Assistente de Clínica Neurológica da Faculdade de Medicina da Universidade de São Paulo (Prof. Adherbal Tolosa)

SUMÁRIO

O A. apresenta a observação anátomo-clinica de uma paciente portadora de hemiplegia esquerda e paralisia do motor ocular comum direito. O diagnóstico de síndromo peduncular tipo Weber, feito em face da sintomatologia apresentada, não foi confirmado pela necroscopia, na qual foi encontrada hemorragia do lobo temporal direito, que comprimia a cápsula interna e extravasara para o espaço subaracnóideo adjacente, englobando o tronco do motor ocular comum direito, produzindo a sintomatologia referida.

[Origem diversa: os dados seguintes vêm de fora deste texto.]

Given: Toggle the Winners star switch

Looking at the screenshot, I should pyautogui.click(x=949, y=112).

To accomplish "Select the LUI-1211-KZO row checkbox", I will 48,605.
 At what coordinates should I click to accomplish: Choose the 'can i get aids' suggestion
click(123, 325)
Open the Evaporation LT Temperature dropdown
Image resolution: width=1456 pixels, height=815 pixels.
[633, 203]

Comentando a observação e procurando explicar o mecanismo de produção dos sintomas encontrados, o A. discute a possibilidade que teriam esses sintomas de orientar o diagnóstico anatômico para a verdadeira localização da lesão havida, chamando a atenção, particularmente, para a desproporção entre a paralisia total do motor ocular comum direito e a pouca intensidade dos fenômenos paralíticos no hemicorpo esquerdo.

SUMMARY

The author reports a case of left hemiplegia and paralysis of the right oculomotor nerve. The clinical diagnosis of peduncular lesion was not confirmed by necroscopic examination, which evidenced hemorrhage in the right temporal lobe compressing the internal capsula; the right root of the oculomotor nerve was included by the blood overflowed in the subarachnoidal space; these findings accounted for the clinical feature of the case. In order to explain the symptoms, the author emphasizes the disparity between the total paralysis of the right oculomotor nerve and the mild degree of the motor impairment in the left limbs.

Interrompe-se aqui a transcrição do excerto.